What to do
Reproduce every line of the records below, requests included, and shift each coordinate in the answers by adding 82 to it.

[BEGIN Records shown]

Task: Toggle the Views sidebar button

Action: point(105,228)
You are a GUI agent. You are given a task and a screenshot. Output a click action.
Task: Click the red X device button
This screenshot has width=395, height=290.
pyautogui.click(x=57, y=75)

[END Records shown]

Result
Task: Toggle the Views sidebar button

Action: point(187,310)
You are a GUI agent. You are given a task and a screenshot. Output a click action.
Task: Click the red X device button
This screenshot has width=395, height=290.
pyautogui.click(x=139, y=157)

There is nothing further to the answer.